While at the conference, I sat in on the excellent presentation of Mr. Caleb Gabriel. He discussed various aspects of Indian law, including Section 3(d) of the Indian Patent Act, which is recognized as enacted to prevent "evergreening." Section 3(d) of the Indian Patents Act states:
3. The following are not inventions within the meaning of this Act . . .
(d) the mere discovery of a new form of a known substance which does not result in the enhancement of the known efficacy of that substance or the mere discovery of any new property or new use for a known substance or of the mere use of a known process, machine or apparatus unless such process results in a new product or employs at least one new reactant.

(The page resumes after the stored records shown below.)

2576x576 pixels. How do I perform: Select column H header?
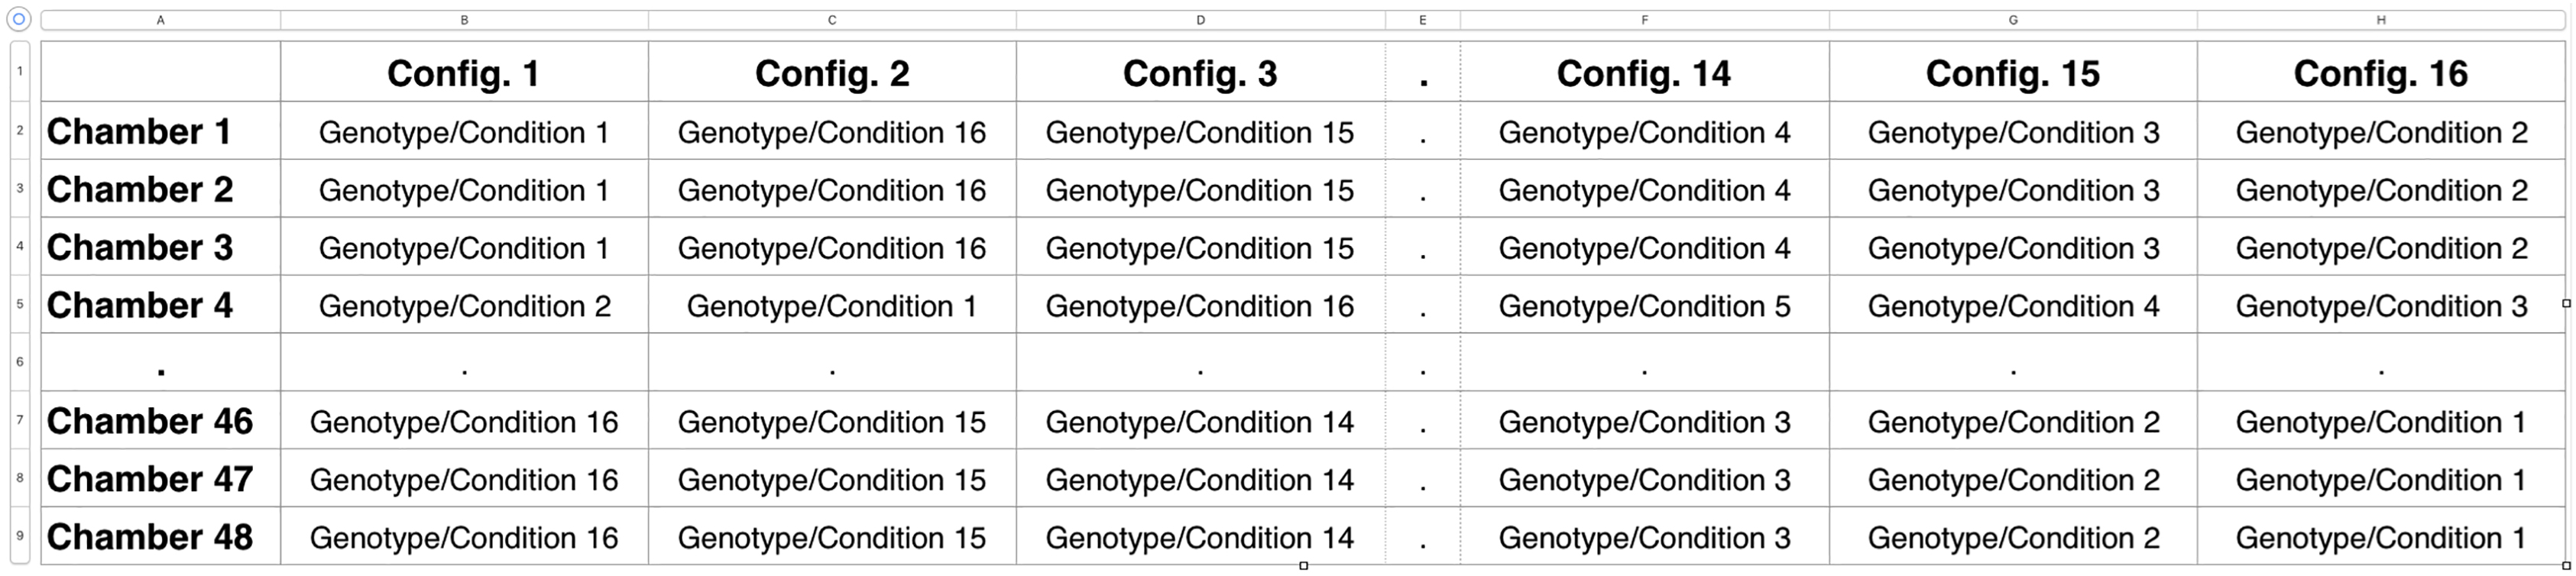2381,20
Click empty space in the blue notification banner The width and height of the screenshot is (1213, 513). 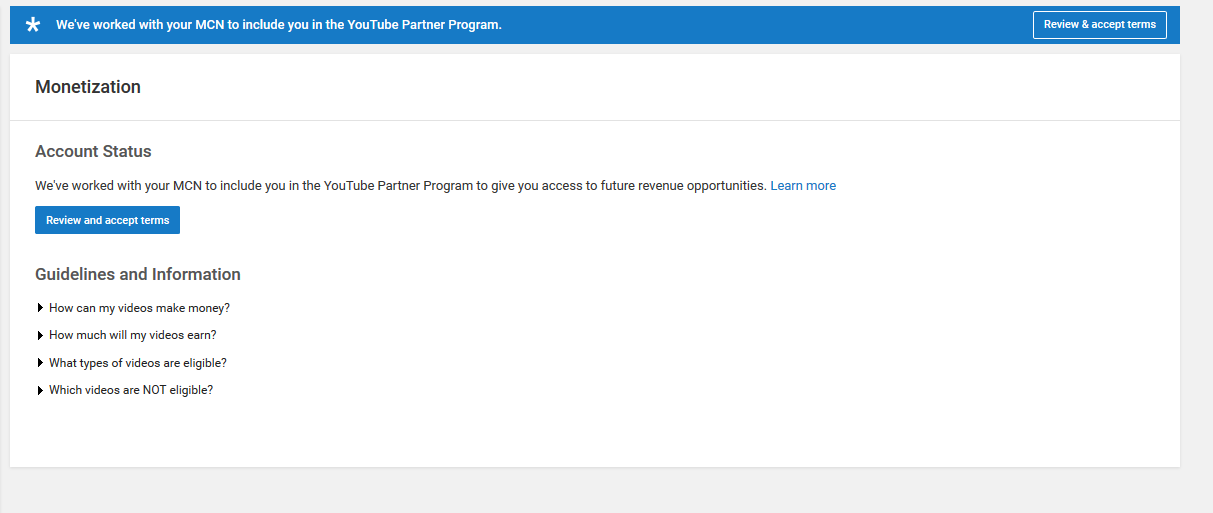760,25
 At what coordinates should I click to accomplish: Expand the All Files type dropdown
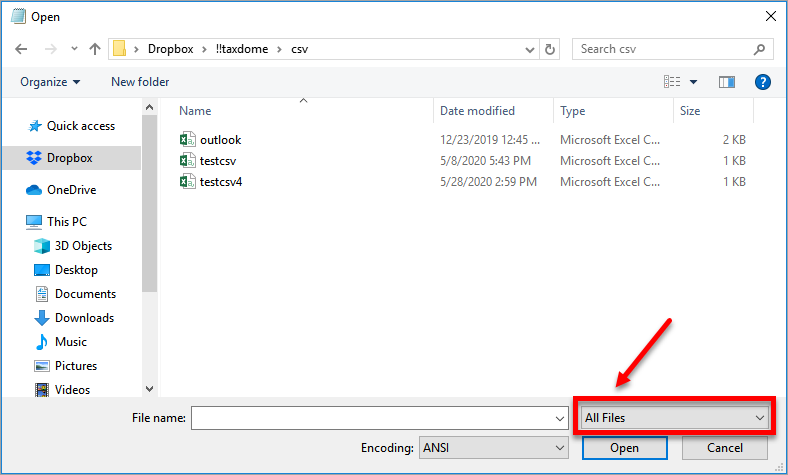pos(673,417)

Explanation: For the purposes of this clause, salts, esters, ethers, polymorphs, metabolites, pure form, particle size, isomers, mixtures of isomers, complexes, combinations and other derivatives of known substance shall be considered to be the same substance, unless they differ significantly in properties with regard to efficacy.
The Indian Supreme Court is currently considering a Novartis challenge to the constitutionality of Section 3(d), but the consensus at the Global IP Convention was that the Supreme Court would uphold the provision. Section 3(d) would likely prevent much of the patenting activity employed by brand-name companies in their strategy to maintain market dominance.
I asked Mr. Caleb if he was aware of a similar provision being adopted in any other countries. He advised that a similar provision has already been adopted in the Philippines and a number of other countries are in the process of adopting such a provision. This is certainly something pharmaceutical companies should monitor in the months ahead.